“Hitchhiking is not a thing of the past; it’s a thing for the future,” Menz tells the BBC.
Still, the two 25-year-olds realise that not everyone shares this sentiment. While hitchhiking was once commonplace around the world, it was later stigmatised as unsafe in the US and parts of Europe. And while it’s a cheap way to travel, it’s also a freedom few can afford.
For many people around the world in remote, rural areas, hitchhiking isn’t a choice; it’s a lifeline – the only way to reach work, school or the next town where buses are scarce. But for young travellers like Menz, Endlicher and a new generation of adventure-seekers who have time, safety nets and passports that open borders, hitchhiking offers a budget‑friendly, eco-conscious way to move through the world, meeting strangers along the way.
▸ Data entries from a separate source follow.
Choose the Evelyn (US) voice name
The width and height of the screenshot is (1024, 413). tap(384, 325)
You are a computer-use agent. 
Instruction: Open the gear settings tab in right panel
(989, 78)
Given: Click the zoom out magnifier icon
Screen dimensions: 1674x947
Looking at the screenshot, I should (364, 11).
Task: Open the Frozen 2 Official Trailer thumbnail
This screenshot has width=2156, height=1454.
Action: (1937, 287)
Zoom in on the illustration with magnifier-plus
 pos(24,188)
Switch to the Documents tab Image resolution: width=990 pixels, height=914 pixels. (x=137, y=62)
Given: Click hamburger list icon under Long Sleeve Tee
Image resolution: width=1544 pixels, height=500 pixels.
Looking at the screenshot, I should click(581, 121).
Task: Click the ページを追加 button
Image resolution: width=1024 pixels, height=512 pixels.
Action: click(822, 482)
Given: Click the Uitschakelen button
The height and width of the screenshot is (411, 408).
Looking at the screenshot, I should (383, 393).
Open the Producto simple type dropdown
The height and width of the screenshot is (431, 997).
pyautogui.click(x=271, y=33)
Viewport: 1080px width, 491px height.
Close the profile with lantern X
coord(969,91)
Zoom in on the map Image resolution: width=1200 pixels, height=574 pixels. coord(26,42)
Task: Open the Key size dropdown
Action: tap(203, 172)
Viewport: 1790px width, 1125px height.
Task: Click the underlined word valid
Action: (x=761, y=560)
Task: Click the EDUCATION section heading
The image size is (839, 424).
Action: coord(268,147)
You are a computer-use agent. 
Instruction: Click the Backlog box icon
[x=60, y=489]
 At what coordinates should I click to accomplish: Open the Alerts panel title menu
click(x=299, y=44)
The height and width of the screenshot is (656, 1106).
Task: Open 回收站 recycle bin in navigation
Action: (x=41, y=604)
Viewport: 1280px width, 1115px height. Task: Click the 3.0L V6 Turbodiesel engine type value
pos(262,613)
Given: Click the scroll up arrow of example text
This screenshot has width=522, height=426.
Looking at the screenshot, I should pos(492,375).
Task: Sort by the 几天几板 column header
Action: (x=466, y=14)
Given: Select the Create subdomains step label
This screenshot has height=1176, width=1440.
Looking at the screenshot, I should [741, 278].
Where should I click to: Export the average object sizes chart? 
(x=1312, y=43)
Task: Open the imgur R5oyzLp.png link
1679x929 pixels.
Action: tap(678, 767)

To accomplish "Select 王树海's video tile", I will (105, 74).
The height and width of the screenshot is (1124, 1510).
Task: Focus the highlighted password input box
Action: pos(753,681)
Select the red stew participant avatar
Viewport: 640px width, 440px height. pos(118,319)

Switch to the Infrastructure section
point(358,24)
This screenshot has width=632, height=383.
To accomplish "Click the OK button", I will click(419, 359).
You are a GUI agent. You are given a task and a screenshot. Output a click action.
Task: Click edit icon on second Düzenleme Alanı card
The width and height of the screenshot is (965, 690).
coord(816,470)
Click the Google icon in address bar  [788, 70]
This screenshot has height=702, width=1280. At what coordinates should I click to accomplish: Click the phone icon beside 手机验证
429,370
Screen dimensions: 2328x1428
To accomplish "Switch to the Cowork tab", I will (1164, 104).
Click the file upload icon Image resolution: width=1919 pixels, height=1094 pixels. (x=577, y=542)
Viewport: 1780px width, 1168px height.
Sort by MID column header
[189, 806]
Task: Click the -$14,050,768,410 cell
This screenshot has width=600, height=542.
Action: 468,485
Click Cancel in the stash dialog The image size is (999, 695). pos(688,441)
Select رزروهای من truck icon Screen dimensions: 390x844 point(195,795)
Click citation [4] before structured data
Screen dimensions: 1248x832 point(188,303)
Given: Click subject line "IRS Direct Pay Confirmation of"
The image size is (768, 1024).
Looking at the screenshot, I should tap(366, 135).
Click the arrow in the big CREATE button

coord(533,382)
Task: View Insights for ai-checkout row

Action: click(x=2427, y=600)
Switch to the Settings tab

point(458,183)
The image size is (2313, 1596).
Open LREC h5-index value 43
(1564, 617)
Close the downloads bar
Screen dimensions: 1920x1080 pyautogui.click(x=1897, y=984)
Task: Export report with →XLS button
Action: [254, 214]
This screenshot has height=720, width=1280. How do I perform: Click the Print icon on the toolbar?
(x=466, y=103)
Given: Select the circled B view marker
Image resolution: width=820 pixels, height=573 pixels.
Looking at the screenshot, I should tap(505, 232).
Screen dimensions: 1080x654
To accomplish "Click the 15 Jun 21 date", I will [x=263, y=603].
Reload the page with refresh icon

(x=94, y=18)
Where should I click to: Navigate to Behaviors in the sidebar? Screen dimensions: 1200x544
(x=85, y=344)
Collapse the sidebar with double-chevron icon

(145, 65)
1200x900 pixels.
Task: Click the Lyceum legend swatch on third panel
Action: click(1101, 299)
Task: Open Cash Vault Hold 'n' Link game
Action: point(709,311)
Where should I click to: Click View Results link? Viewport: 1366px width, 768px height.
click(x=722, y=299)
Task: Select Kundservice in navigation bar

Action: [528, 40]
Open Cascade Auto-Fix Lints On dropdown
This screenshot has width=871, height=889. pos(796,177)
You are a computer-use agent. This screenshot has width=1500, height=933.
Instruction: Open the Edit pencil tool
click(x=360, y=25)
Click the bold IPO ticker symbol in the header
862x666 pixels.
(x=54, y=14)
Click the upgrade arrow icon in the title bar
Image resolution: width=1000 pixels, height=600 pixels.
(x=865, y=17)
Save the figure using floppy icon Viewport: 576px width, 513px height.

The history of hitchhiking
Hitchhiking’s roots stretch back to the early 20th Century. By the 1930s, hitchhiking in the US wasn’t just mainstream, but necessary, as high unemployment during the Great Depression forced many Americans to hitch rides and travel long distances in cars or freight trains in search of scarcely available jobs. When World War Two began, hitchhiking became a patriotic duty to conserve resources for the war effort, as seen in an antique US poster stating: “If you ride alone, you ride with Hitler.”
But by the 1950s, fear took hold. The FBI branded hitchhiking a “menace”, with director J. Edgar Hoover framing it as a safety and national security risk, as he believed that undercover agents could use it to slip through the country undetected. According to Jack Reid, author of the book Roadside Americans, which traces the practice’s history in the US, Hoover instilled a campaign of fear in the US consciousness that largely still remains. A few decades later, coverage of high-profile crimes from US serial killer Edmund Kemper and Australian “backpacker killer” Ivan Milat – both of whom selected victims by offering rides to hitchhikers – cemented its dangerous reputation.